§ **Instructions to follow**
Reproduce exactly the lines from the top of the records below through the line holding "Click the Google".

§ **Material provided**
-------

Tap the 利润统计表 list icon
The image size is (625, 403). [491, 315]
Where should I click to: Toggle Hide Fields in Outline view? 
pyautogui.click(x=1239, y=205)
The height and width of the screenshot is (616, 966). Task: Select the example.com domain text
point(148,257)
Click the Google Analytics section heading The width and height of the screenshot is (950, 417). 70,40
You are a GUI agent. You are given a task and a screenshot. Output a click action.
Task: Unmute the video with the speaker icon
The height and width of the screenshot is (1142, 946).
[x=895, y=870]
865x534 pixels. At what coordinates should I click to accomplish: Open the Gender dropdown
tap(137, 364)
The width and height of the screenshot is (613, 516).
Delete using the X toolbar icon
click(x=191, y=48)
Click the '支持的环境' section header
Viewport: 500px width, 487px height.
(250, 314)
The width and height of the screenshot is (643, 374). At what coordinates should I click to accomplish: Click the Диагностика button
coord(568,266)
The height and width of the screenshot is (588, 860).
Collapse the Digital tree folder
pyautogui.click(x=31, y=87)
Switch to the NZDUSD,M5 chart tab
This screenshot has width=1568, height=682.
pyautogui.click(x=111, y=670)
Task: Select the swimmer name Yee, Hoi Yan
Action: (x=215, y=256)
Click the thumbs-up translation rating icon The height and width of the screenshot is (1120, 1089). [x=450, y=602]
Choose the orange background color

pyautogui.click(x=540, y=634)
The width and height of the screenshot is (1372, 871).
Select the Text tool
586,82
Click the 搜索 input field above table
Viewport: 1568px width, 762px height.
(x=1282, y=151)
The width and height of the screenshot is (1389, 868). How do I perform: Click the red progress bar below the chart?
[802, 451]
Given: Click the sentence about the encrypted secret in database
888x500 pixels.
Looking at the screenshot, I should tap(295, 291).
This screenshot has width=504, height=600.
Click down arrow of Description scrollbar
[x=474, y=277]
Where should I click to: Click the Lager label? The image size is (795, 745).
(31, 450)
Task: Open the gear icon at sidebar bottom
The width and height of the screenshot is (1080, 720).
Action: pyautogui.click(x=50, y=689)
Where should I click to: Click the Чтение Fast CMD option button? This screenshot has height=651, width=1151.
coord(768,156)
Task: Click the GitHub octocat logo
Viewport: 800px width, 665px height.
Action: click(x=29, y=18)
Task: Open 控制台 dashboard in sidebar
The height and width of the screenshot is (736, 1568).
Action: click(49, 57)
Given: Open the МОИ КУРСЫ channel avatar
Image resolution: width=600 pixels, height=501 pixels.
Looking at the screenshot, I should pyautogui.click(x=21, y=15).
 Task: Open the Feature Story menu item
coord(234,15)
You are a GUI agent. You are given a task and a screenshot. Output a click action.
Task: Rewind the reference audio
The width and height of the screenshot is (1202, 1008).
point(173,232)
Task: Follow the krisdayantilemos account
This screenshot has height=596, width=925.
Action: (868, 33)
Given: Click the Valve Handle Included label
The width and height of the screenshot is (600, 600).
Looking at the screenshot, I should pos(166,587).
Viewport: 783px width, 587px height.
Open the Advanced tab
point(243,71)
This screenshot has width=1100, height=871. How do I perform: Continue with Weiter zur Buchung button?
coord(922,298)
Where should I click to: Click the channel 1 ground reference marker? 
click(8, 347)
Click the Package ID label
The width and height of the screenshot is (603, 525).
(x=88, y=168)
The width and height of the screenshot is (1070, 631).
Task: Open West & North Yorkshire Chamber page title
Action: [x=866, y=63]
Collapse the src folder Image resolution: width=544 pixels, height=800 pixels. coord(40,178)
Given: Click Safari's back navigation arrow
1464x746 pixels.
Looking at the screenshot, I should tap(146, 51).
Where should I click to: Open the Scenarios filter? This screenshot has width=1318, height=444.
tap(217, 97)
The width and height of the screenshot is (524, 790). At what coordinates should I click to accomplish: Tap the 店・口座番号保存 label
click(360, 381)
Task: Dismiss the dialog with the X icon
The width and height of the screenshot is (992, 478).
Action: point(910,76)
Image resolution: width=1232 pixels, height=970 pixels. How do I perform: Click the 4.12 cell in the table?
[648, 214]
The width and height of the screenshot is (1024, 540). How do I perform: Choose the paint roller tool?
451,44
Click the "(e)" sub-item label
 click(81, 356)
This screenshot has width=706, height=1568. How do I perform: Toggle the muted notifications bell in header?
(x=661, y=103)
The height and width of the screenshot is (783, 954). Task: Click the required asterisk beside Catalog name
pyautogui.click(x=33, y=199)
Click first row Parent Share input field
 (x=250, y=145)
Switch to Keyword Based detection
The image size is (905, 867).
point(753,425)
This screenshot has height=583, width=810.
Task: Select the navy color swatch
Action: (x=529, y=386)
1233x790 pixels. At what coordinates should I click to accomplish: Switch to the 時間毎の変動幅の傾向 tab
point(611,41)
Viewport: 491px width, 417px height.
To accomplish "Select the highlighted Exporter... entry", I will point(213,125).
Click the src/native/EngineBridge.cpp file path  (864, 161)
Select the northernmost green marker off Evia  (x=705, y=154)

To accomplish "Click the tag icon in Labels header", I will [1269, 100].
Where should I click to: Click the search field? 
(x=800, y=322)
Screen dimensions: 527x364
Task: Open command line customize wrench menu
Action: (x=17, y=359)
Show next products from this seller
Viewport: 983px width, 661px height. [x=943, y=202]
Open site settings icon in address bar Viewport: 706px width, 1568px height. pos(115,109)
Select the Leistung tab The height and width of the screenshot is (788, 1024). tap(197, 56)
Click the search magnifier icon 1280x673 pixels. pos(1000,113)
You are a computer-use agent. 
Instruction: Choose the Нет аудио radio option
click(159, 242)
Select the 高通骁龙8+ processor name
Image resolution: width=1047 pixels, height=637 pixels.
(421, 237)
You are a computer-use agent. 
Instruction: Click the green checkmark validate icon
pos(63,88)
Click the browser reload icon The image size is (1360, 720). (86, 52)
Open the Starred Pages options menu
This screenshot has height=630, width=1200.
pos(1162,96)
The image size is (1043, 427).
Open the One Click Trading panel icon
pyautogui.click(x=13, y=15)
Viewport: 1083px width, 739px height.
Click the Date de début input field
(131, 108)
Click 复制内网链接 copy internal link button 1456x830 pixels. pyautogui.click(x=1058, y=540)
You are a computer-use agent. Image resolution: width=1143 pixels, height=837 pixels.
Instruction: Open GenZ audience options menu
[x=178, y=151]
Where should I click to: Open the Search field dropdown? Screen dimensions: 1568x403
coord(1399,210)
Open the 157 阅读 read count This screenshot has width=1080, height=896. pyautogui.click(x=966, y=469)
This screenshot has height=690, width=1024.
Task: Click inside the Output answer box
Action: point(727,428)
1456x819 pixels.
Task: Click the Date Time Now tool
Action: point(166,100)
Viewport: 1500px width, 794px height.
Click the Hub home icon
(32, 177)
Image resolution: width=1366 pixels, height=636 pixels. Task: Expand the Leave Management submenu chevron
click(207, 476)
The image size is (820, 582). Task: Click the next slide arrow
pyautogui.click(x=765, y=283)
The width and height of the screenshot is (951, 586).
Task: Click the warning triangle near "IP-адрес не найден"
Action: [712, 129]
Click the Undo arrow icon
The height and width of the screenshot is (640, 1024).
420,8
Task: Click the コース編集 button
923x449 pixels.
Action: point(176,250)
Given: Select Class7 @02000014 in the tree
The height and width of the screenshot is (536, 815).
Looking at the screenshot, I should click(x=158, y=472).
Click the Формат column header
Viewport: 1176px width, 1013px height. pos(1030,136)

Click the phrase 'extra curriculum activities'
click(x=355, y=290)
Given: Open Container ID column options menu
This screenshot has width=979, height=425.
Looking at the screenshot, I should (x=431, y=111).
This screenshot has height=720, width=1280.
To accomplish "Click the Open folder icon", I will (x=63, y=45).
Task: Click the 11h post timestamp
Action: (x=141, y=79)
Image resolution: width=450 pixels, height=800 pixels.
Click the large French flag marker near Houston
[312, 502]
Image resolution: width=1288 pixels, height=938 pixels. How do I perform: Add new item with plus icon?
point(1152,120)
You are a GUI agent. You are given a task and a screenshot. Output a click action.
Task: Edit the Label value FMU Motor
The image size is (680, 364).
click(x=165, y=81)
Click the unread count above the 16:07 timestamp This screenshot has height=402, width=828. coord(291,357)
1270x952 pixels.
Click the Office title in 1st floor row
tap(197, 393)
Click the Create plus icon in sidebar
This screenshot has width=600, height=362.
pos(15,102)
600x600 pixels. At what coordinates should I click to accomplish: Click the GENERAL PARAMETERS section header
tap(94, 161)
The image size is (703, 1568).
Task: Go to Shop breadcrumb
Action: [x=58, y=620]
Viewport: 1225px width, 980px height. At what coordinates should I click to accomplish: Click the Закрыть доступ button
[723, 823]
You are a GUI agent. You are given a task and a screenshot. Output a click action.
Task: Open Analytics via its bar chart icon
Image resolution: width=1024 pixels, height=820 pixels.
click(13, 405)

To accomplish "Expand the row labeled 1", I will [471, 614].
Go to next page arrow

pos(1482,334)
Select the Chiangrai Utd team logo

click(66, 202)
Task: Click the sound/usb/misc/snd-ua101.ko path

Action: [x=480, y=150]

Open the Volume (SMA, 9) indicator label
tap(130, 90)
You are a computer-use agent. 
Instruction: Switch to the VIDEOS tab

-------

§ **Completed task**
Tap the 利润统计表 list icon
The image size is (625, 403). [491, 315]
Where should I click to: Toggle Hide Fields in Outline view? 
pyautogui.click(x=1239, y=205)
The height and width of the screenshot is (616, 966). Task: Select the example.com domain text
point(148,257)
Click the Google Analytics section heading The width and height of the screenshot is (950, 417). 70,40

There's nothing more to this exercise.